I believe you mean this:

[https://boards.4chan.org/pol/thread/242834342](https://boards.4chan.org/pol/thread/242834342)

Discussion:

[https://www.reddit.com/r/4chan/comments/f0miwj/a_hospital_wo...](https://www.reddit.com/r/4chan/comments/f0miwj/a_hospital_worker_from_wuhan_is_posting/)

I would take it with a grain of salt but I agree that we should have little
trust into the official reports from China, their track record is pretty bad
and the government control over all news and discussions end up generating
wild theories that basically can't be entirely proven or disproven.

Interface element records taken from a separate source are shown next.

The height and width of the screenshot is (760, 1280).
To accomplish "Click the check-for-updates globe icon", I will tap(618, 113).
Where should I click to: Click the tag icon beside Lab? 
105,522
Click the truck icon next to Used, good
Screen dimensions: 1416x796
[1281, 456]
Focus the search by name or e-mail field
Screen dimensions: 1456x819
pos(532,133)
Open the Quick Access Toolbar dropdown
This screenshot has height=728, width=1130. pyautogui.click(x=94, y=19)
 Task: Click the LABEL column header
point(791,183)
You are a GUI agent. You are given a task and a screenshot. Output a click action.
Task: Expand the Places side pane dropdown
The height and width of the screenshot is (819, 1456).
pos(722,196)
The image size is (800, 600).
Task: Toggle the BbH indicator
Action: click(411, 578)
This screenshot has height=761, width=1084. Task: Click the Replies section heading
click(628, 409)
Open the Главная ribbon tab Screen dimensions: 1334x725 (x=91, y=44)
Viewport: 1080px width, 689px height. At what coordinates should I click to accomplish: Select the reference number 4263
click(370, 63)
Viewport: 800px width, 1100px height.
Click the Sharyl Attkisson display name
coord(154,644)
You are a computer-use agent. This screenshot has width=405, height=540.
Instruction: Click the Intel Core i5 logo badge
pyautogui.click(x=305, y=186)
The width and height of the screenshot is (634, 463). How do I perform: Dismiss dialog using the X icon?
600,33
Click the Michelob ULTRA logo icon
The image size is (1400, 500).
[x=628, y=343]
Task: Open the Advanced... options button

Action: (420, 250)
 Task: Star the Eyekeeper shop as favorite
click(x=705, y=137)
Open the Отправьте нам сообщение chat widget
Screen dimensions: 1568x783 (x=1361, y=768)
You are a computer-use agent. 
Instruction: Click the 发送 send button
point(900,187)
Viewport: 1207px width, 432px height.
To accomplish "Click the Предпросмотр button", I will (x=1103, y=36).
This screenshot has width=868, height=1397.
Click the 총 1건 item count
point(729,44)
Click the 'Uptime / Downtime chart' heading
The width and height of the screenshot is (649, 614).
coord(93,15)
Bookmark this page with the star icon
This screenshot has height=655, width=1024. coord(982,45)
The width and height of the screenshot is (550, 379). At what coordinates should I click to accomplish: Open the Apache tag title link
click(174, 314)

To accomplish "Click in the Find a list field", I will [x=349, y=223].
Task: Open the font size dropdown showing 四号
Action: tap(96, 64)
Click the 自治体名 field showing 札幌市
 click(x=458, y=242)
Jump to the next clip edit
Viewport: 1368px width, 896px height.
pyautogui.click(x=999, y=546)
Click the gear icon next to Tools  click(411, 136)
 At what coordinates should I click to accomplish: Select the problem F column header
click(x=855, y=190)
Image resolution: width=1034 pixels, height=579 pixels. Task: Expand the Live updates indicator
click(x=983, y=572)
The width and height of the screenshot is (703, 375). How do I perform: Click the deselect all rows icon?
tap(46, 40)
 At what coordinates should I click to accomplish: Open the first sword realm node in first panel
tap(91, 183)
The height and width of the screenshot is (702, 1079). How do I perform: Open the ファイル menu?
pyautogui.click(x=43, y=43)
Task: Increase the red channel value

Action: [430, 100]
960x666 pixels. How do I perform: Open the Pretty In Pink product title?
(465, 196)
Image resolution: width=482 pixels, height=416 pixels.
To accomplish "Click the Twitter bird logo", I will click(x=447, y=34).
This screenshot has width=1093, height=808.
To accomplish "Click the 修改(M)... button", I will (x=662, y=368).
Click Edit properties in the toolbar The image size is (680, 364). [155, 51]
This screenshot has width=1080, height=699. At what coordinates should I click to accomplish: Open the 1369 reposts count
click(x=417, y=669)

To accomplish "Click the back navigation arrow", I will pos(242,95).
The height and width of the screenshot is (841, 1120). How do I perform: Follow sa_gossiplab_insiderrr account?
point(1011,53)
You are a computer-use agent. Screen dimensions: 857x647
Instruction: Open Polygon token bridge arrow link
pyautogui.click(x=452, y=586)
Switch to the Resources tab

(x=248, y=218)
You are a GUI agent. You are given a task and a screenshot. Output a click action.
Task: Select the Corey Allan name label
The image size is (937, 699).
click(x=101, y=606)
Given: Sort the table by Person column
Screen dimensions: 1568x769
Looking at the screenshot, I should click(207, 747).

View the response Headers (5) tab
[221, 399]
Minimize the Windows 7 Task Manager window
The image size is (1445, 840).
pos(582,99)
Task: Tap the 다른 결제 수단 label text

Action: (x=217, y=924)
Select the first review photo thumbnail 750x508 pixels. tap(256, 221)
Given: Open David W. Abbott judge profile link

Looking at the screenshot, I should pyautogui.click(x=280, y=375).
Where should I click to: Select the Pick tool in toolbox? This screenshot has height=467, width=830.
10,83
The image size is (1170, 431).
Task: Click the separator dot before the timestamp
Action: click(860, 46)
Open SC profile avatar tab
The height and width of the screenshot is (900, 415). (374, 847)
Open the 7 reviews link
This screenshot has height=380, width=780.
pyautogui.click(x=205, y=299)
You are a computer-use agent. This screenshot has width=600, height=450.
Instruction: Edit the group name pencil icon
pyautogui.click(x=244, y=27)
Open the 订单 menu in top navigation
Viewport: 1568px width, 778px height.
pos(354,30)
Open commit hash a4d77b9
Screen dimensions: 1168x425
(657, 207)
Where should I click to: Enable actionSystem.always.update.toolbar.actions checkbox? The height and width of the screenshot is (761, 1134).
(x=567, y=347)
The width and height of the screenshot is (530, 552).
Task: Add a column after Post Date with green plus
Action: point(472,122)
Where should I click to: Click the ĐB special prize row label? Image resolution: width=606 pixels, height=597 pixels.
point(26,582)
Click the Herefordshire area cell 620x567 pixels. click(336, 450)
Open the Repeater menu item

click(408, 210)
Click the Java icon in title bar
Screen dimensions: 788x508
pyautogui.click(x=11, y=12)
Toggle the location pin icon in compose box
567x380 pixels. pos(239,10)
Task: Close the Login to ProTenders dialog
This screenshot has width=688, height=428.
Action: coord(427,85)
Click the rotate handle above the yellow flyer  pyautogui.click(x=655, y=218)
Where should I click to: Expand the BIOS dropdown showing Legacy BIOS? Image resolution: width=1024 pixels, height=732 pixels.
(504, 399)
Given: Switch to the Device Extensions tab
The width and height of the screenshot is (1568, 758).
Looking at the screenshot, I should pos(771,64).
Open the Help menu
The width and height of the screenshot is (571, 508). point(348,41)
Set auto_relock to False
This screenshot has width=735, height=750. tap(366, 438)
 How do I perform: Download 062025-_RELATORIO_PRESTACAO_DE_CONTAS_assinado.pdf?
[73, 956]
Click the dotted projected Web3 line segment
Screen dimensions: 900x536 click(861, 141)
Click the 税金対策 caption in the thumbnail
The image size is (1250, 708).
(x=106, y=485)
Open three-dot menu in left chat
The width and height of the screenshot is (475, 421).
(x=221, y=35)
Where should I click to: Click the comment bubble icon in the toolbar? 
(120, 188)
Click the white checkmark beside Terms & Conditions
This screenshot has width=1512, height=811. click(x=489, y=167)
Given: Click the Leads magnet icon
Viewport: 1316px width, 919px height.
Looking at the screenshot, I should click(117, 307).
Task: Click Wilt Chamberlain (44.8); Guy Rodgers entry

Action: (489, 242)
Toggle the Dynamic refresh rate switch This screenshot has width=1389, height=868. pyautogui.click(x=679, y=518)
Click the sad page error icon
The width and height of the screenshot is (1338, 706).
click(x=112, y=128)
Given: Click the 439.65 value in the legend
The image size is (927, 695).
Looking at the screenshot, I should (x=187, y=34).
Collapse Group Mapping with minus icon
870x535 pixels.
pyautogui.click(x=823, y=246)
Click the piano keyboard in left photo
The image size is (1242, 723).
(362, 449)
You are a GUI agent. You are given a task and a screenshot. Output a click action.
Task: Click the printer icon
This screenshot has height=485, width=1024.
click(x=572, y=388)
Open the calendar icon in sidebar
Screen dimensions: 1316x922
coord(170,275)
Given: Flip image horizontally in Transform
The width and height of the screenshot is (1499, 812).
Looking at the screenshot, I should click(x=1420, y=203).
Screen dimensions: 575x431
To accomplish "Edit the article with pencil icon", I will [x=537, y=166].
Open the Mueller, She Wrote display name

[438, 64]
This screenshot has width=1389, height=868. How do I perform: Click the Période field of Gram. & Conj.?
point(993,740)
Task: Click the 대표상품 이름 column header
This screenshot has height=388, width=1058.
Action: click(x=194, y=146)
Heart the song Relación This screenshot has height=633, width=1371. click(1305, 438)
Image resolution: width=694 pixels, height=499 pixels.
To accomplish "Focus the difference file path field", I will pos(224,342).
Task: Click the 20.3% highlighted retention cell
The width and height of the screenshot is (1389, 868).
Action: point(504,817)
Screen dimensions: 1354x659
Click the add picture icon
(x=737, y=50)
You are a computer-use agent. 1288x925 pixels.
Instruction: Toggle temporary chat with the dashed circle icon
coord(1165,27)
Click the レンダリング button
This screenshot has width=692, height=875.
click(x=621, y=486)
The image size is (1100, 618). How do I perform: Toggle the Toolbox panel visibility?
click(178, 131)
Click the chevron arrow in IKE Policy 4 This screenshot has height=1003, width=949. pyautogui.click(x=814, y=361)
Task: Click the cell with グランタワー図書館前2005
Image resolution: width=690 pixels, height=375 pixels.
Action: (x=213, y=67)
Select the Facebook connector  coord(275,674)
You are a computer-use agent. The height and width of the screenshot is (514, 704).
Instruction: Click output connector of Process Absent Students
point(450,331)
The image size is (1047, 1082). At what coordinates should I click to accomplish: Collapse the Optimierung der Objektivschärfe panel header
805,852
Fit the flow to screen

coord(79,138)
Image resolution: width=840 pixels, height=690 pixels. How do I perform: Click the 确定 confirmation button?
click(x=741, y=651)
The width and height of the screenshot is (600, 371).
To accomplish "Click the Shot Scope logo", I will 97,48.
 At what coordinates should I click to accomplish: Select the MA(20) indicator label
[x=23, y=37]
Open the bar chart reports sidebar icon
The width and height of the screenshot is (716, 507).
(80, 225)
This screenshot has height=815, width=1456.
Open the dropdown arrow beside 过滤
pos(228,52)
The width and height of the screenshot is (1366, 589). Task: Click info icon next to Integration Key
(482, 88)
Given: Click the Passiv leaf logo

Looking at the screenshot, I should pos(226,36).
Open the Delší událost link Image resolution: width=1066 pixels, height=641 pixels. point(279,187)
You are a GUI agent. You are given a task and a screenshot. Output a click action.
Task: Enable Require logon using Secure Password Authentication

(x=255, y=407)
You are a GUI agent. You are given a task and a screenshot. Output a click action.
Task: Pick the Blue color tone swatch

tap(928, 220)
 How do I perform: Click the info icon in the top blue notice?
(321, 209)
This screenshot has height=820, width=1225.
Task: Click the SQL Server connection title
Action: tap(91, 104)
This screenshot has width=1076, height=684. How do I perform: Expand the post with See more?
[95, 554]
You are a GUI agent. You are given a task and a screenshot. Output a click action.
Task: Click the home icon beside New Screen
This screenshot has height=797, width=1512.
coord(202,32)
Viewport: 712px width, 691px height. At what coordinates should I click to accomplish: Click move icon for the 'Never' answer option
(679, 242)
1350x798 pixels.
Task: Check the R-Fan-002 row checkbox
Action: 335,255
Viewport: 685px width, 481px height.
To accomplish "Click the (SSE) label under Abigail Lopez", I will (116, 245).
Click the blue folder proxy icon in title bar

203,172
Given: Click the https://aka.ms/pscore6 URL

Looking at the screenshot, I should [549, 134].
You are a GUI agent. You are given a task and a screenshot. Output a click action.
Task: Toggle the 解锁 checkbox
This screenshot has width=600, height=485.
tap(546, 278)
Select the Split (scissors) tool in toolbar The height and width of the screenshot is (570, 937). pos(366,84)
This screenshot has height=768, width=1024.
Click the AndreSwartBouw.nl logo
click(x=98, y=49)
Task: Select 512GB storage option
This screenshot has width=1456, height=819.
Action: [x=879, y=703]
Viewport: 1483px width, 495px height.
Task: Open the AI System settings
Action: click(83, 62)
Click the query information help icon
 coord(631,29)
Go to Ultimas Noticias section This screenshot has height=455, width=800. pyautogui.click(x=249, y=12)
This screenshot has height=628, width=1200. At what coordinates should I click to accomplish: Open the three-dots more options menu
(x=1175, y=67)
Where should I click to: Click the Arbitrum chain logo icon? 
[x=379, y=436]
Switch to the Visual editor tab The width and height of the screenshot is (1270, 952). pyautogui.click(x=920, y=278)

The death of Li Wenliang, the whistle-blower doctor and subsequent censoring
of online discussions about the way he was treated by the authorities are also
not helping:

[https://www.scmp.com/news/china/politics/article/3049634/li-...](https://www.scmp.com/news/china/politics/article/3049634/li-
wenliang-chinese-academics-call-justice-coronavirus-whistle)

------
camillomiller
I’m still wondering if the Mobile World Congress will get canceled because of
this. 5 companies pulled out already. Gsma minimizes the impact and
consequences, but think about this: what if one single person is found
positive? How would they manage the quarantine of the tens of thousand of
attendees? If you were Barcelona’s mayor what would you do? Prioritize public
safety and risking the bankruptcy of the event organizers, or let everything
happen risking a health crisis? Hard decisions...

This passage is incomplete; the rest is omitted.